TERAMO – Locali produttivi e uffici amministrativi allagati, danni a impianti, materiali e scorte, è il drammatico quadro fornito da Confindustria Tramo che, relazioni e foto alla mano, è intervenuta oggi per lanciare l’allarme sulle condizioni delle imprese colpite dalle piogge battenti dei giorni scorsi. “Diverse sono state le imprese costrette persino a sospendere ogni attività produttiva – ha dichiarato il presidente di Confindustria, Salvatore Di Paolo – e, nei casi più gravi, purtroppo non si è nella condizione di indicare una  probabile data di ripresa a pieno regime”. Un’economia in ginocchio quella disegnata dal Confindustria che, nel chiedere l’apertura di un tavolo operativo di lavoro per condividere le azioni da portare avanti in favore delle imprese avanza al presidente della Provincia e dell’assessore alle Attività Produttive alcune proposte.
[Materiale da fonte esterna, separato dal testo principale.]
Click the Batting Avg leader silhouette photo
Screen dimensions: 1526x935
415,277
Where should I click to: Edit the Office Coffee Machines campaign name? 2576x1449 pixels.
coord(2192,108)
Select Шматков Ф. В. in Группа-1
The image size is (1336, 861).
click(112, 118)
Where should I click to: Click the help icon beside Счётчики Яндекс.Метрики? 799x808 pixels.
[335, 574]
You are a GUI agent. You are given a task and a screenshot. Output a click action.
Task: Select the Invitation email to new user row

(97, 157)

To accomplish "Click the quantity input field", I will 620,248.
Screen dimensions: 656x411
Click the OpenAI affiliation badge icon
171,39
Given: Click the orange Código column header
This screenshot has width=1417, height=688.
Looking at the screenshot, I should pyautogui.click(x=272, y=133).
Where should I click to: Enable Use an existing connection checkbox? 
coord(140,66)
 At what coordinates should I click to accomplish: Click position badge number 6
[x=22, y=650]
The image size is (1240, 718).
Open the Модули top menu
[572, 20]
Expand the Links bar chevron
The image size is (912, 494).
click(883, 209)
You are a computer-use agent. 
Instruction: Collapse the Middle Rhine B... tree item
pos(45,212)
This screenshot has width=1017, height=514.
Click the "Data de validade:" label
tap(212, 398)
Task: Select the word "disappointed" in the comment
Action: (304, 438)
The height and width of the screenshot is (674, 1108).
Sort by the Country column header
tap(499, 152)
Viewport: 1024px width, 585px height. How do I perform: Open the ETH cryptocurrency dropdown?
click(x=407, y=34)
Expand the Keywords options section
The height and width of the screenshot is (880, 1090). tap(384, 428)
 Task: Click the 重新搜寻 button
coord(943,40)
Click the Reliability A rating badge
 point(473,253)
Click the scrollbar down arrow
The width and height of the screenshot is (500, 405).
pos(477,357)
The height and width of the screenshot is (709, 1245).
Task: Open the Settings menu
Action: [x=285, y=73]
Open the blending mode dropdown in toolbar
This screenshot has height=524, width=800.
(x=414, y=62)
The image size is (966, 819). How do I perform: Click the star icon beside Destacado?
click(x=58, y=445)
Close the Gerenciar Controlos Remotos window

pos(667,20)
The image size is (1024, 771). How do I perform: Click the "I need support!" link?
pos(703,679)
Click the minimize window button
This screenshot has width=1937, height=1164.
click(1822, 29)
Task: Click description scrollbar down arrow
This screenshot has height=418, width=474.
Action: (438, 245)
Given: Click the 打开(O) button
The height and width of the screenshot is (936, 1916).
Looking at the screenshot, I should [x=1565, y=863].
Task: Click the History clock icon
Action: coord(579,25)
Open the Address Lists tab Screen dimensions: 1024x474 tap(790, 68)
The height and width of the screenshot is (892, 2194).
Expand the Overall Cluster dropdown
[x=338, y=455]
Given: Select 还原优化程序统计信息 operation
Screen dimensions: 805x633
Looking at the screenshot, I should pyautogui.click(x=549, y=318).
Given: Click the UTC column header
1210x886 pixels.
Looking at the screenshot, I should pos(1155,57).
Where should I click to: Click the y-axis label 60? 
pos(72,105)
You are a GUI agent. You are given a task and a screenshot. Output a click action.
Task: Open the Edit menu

Nello specifico,  l’associazione chiede l’erogazione di un contributo fino al 75% del danno per riparazioni e rottamazioni per le imprese che hanno avuto danneggiamenti agli impianti e alle strutture, oppure un contributo non inferiore al 30% del danno per le imprese che hanno subito perdite di materie prime o  prodotti finiti. Oltre ad avanzare la richiesta di credito straordinario da parte delle banche, Confindustria chiede inoltre la sospensione dei mutui per almeno dodici mesi e la possibilità di sospendere il versamento dei contributi previdenziali per un periodo massimo di sei mesi e con possibilità di pagamento successivo in forma rateale per consentire alle imprese che hanno avuto danni di disporre di risorse finanziarie da destinare alle riparazioni e ripartire  con l’attività produttiva. “Per evitare abusi  è necessario mettere in campo azioni di controllo efficaci, auspicando che la documentazione prodotta possa dimostrare senza equivoci l’entità dei danni subiti. Ha detto infine Di Paolo -. L’appello che rivolgiamo alle istituzioni e a tutte le parti sociali, è quello di fare fronte comune per accelerare la  predisposizione di aiuti in favore delle nostre aziende”.